_EXERCISE:_ Please repeat the entries from the line with "At what coordinates" up to and including the line with "(x=818, y=268)", substituting "orange" for "yellow" and changing nothing else. Omit the pictures.

_ENTRIES:_
+--

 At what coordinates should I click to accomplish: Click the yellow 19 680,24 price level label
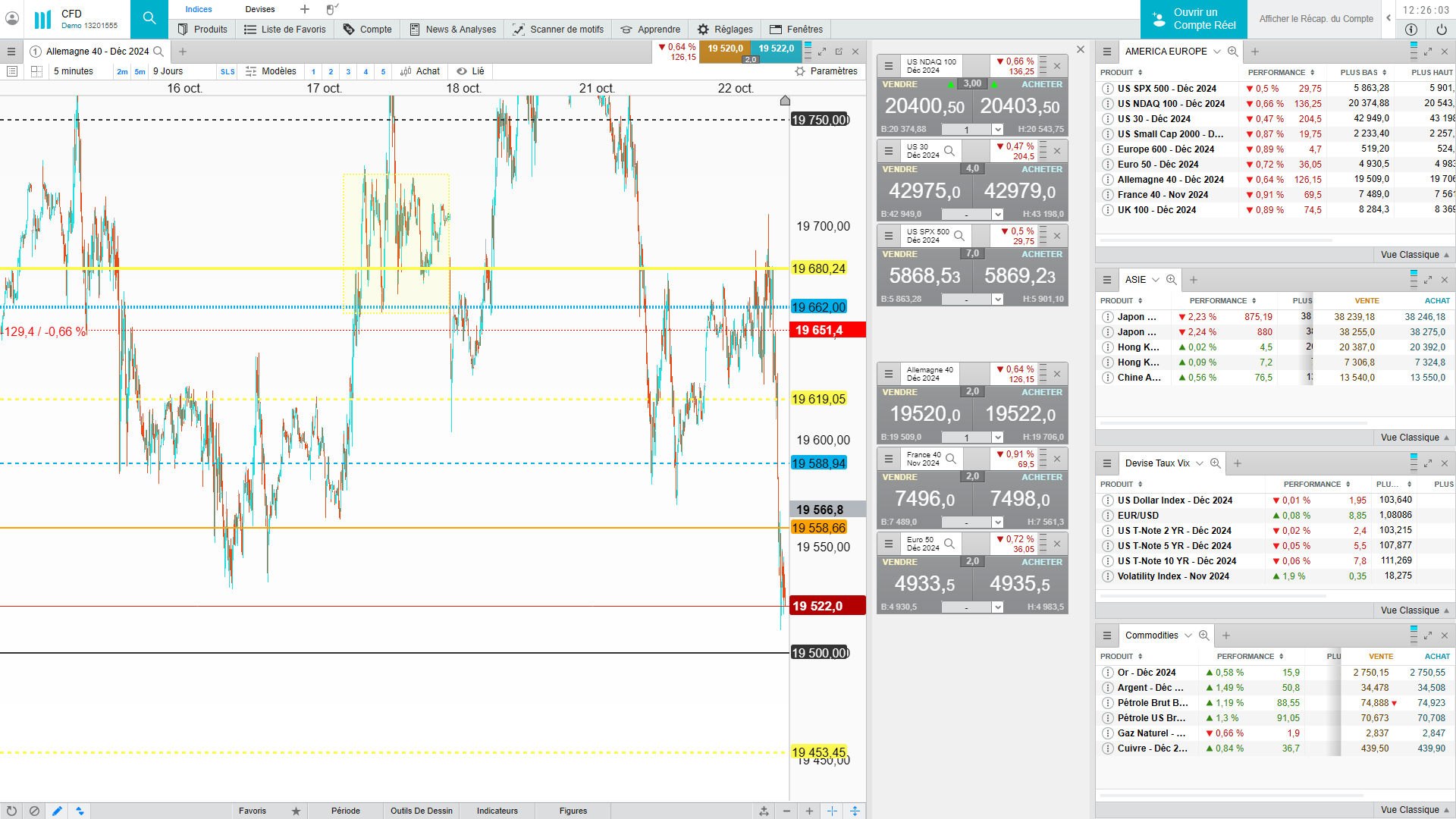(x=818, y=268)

+--

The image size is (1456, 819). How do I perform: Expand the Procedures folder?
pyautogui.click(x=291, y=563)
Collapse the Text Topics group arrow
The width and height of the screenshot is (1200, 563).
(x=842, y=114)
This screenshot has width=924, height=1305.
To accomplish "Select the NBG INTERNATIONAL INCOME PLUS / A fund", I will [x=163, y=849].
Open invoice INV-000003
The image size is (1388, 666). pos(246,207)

+--

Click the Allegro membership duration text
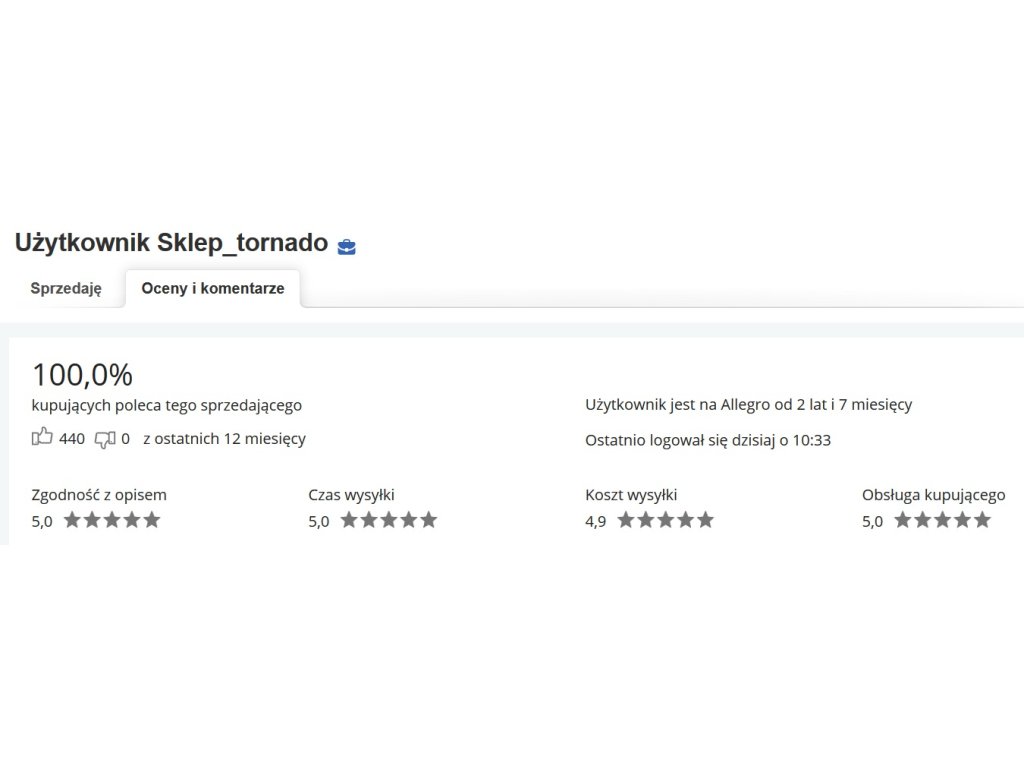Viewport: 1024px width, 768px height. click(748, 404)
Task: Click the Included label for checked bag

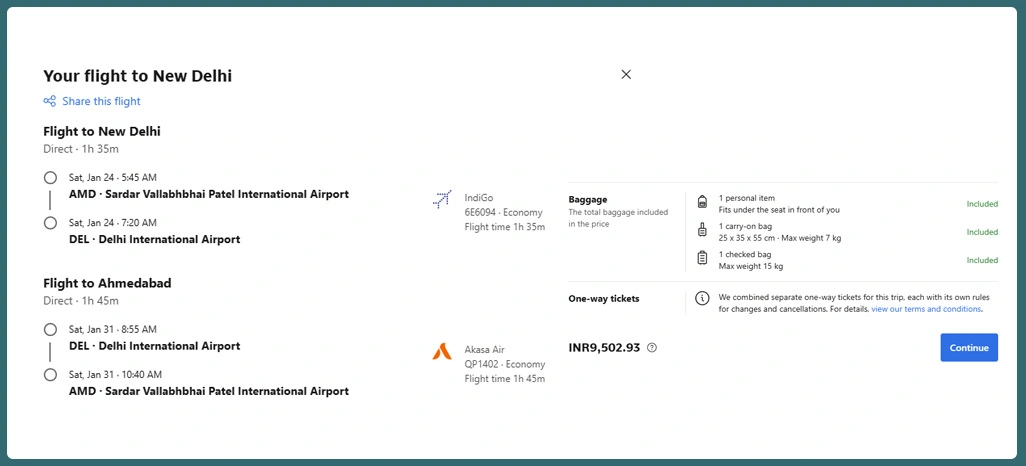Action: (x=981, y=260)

+--

_RESULT OF THE TASK:_
 At what coordinates should I click to accomplish: Click the orange 19 680,24 price level label
(x=818, y=268)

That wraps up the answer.